↓↓↓

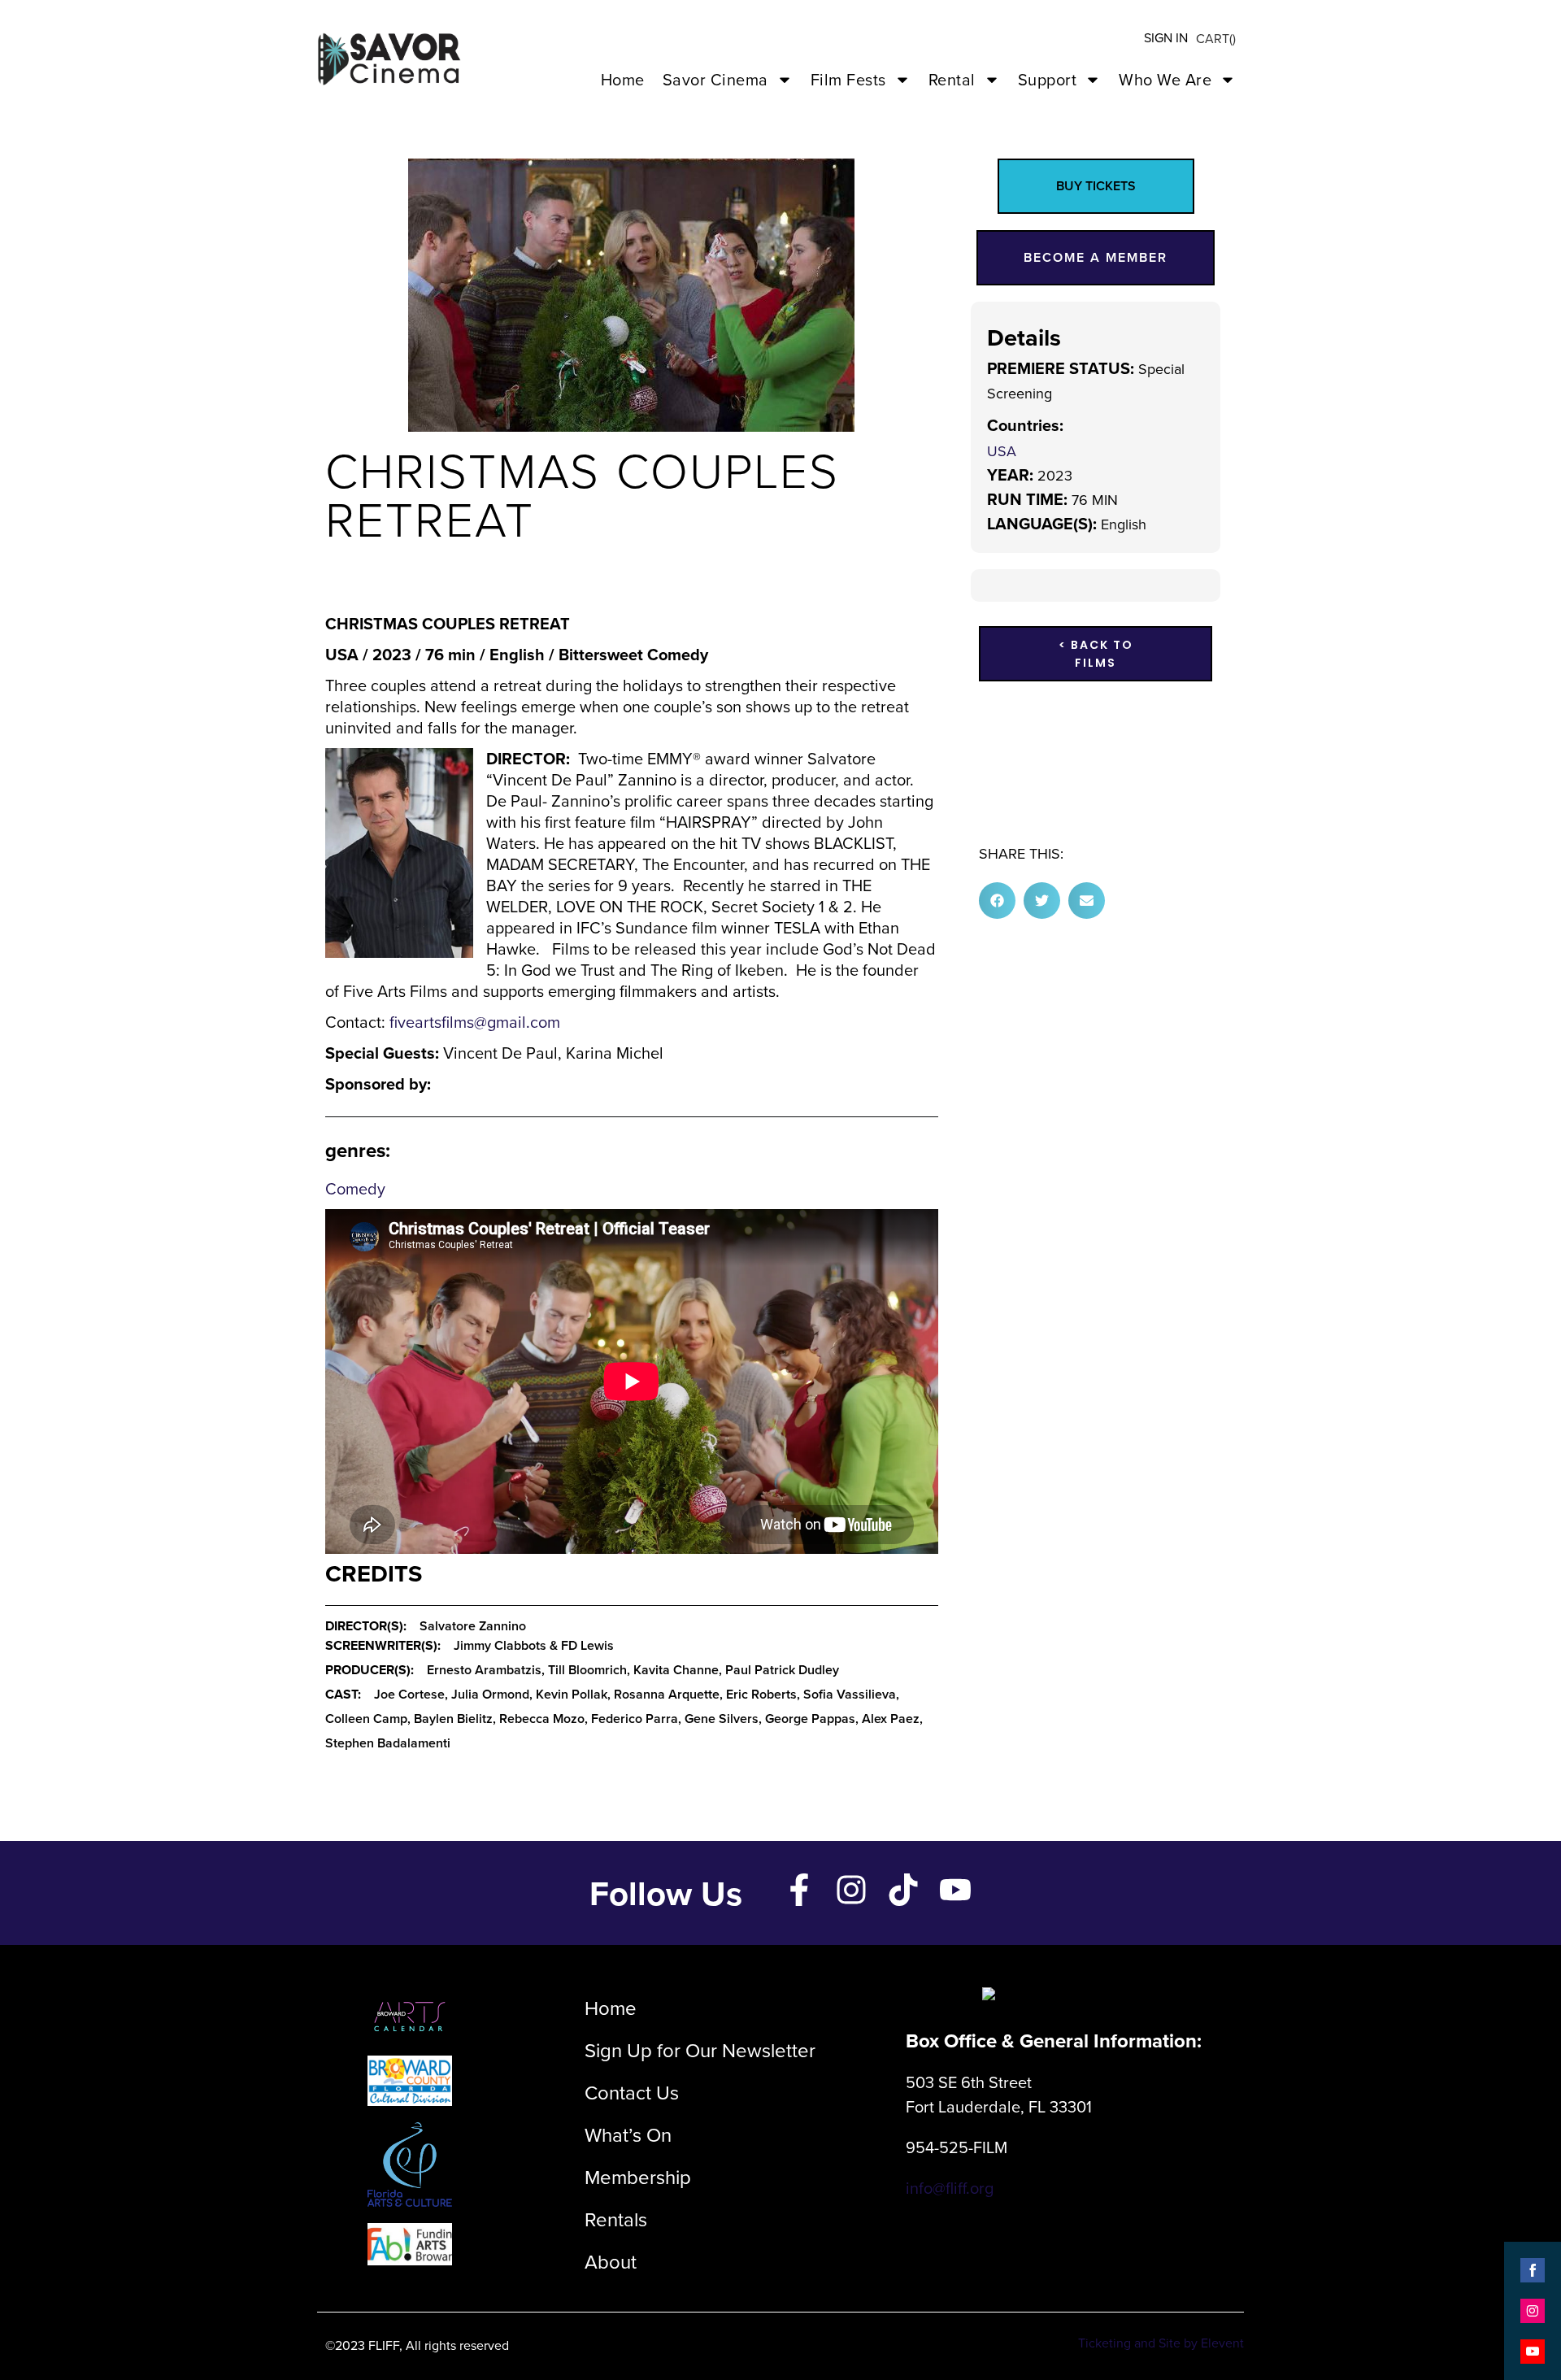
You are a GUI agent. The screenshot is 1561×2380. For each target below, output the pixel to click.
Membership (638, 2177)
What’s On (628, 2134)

↑↑↑
↓↓↓

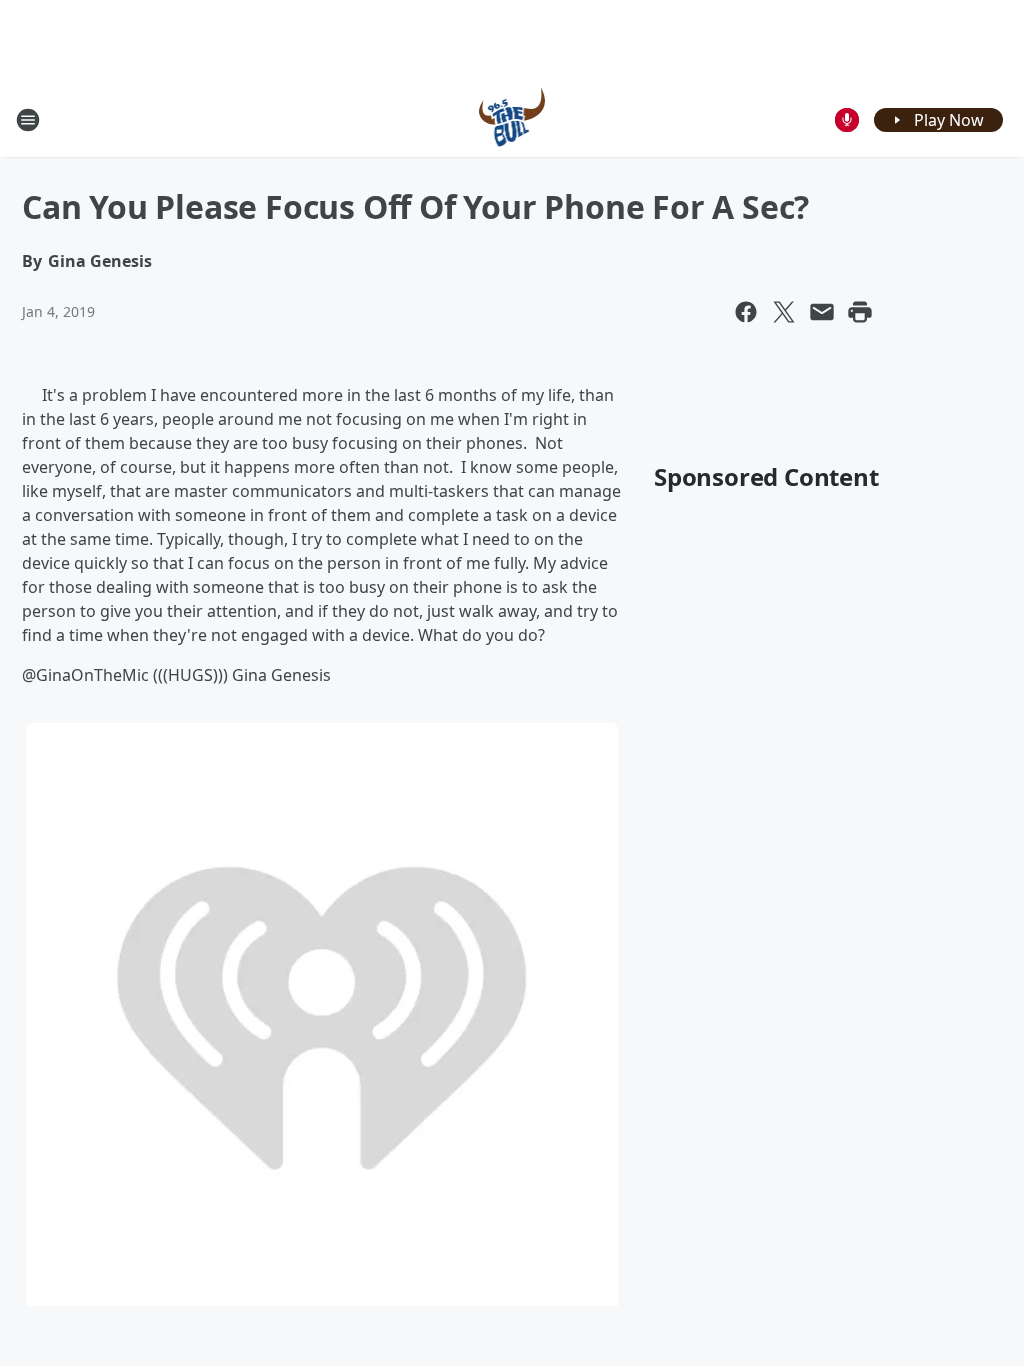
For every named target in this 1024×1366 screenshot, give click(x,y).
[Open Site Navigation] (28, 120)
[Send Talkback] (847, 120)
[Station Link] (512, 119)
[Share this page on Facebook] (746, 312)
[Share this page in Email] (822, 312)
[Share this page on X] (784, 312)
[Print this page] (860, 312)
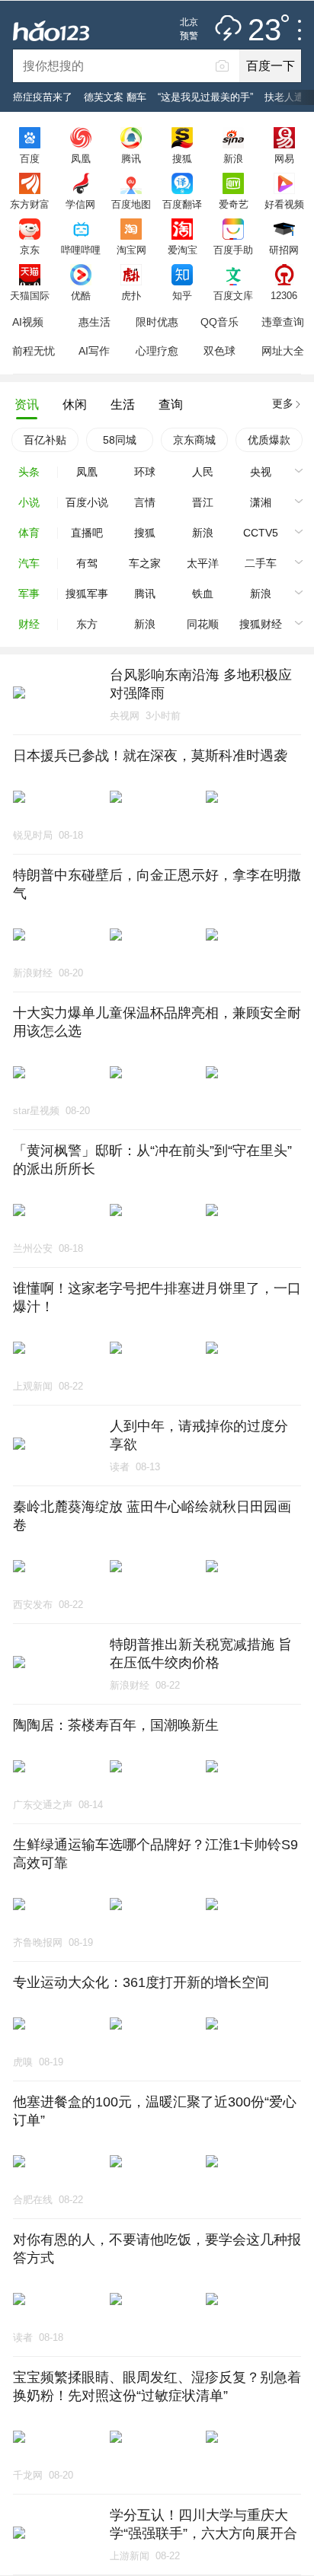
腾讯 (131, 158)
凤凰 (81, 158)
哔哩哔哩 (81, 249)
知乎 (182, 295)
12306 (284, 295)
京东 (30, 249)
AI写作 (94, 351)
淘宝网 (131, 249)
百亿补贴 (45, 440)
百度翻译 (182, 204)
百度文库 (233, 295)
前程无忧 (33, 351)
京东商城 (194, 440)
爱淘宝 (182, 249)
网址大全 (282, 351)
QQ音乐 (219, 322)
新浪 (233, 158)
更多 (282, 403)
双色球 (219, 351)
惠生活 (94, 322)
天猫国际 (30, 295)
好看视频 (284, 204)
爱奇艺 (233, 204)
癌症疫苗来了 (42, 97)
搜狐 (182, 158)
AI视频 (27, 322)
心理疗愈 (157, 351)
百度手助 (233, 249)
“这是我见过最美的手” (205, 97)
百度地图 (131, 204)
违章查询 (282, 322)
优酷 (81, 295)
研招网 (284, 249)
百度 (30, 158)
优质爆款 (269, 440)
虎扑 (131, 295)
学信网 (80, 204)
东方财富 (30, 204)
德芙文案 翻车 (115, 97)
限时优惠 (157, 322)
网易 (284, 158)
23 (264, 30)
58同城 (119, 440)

↑↑↑

◆ Work order ◆
Within the listing above, print exactly the stretch beginning at the line that contains "[Share this page on Facebook] (746, 312)" and finishing at the line that contains "58同城 (119, 440)", ends kept, pictures left out, and nothing more.

◆ Answer to the exercise ◆
[Share this page on Facebook] (746, 312)
[Share this page in Email] (822, 312)
[Share this page on X] (784, 312)
[Print this page] (860, 312)
腾讯 (131, 158)
凤凰 (81, 158)
哔哩哔哩 (81, 249)
知乎 (182, 295)
12306 (284, 295)
京东 (30, 249)
AI写作 (94, 351)
淘宝网 (131, 249)
百亿补贴 (45, 440)
百度翻译 (182, 204)
百度文库 (233, 295)
前程无忧 (33, 351)
京东商城 (194, 440)
爱淘宝 (182, 249)
网址大全 (282, 351)
QQ音乐 (219, 322)
新浪 (233, 158)
更多 (282, 403)
双色球 (219, 351)
惠生活 (94, 322)
天猫国际 (30, 295)
好看视频 (284, 204)
爱奇艺 (233, 204)
癌症疫苗来了 (42, 97)
搜狐 (182, 158)
AI视频 (27, 322)
心理疗愈 (157, 351)
百度手助 (233, 249)
“这是我见过最美的手” (205, 97)
百度地图 (131, 204)
违章查询 (282, 322)
优酷 (81, 295)
研招网 (284, 249)
百度 (30, 158)
优质爆款 (269, 440)
虎扑 (131, 295)
学信网 (80, 204)
东方财富 (30, 204)
德芙文案 翻车 (115, 97)
限时优惠 (157, 322)
网易 (284, 158)
23 (264, 30)
58同城 (119, 440)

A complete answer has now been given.